Discutendo di calciopoli capita spesso di soffermarsi più che sulle accuse mosse alla presunta e sempre più inverosimile cupola, sui personaggi che animano il dibattimento in corso a Napoli.
Cominciamo oggi ad esporre una serie di brevi riflessioni e piccole considerazioni circa il contegno processuale e mediatico di alcuni degli attori protagonisti del processo “Ambrosino Marcello ed altri ventiquattro”. L'esposizione non seguirà una classifica di “magnificenza”, l'ordine sarà casuale, secondo quelle che saranno le “sensazioni e il ricordo” del momento.
Secondo della serie è Giuseppe Narducci. Il pm sta nel processo come il più irremovibile degli scogli sta di fronte all'impeto del mare. Se un punto fermo c'è nell'impianto accusatorio, questo è proprio il pm napoletano; passano i colleghi dell'ufficio di procura, ma lui resta. Resta a difendere con le unghie e con i denti un'impalcatura accusatoria che, detto da profano, proprio sembra non volerne sapere di stare su. Questo tuttavia sarà verificato solo con la sentenza.

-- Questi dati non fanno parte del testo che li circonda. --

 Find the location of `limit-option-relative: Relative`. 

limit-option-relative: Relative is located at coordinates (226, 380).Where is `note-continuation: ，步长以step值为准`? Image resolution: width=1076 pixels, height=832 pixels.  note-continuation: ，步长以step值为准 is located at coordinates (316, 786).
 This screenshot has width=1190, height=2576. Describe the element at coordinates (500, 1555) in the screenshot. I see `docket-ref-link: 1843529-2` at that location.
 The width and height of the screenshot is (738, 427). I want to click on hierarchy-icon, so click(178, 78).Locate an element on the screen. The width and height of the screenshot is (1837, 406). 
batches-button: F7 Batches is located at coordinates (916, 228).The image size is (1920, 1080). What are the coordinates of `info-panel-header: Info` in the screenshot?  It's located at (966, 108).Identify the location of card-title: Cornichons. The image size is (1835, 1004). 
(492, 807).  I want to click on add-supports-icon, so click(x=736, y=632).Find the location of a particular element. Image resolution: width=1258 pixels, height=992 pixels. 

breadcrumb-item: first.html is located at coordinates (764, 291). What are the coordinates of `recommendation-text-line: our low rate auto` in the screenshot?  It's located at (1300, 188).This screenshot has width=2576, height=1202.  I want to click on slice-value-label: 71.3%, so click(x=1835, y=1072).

Quello che ha colpito, almeno chi scrive, è il contegno tenuto finora dal pm in questione. Ascoltando le udienze del processo non abbiamo potuto fare a meno di notare molti momenti particolari e curiosi che hanno visto protagonista il dottor Narducci. Ci riferiamo ai commenti captati dai microfoni prima dell'inizio di alcune udienze, ai sospiri che nel corso dei controesami delle difese il pm regala alla platea degli ascoltatori del processo, o anche all'impeto con il quale talvolta ha interrogato i testi dell'accusa che si rivelavano nella sostanza favorevoli alle difese. Quasi una serie di gridolini che ricordano le tenniste più esuberanti quando colpiscono la pallina.
Tra tutti gli episodi però, quelli che resteranno più degli altri rivelatori di una certa foga verbale e di un personalissimo coinvolgimento emotivo, dobbiamo ricordare i momenti di accesa contesa dialettica con i legali della difesa di Moggi, delle dichiarazioni dei quali dubita anche quando si appellano al “proprio onore di avvocati” (costringendoli con ciò a metterlo di fronte all'incontestabile verità di un verbale di udienza), o anche potremmo ricordare di quando volle esibire il cartellino rosso all'ex Dg juventino che in una pausa dei lavori processuali usava il telefono in aula (pazienza se durante le escussioni testimoniali più volte si sono sentiti telefoni squillare). Su tutto però prevale la furia, a stento trattenuta, quando subito dopo la famosa frase del Presidente Casoria, “abbiamo processi più seri da seguire”, elencò con foga la lista dei testi d'accusa non dando il tempo alle difese di prenderne nota.
Il resto è storia di questo ultimo mese di processo, lo scoglio Narducci vuole mostrarsi ancora ben saldo, ma dovrebbe considerare che anche la roccia più dura è soggetta ad erosioni, e nel mare magnum delle 171.000 telefonate, deve mettere in conto di poter andare alla deriva.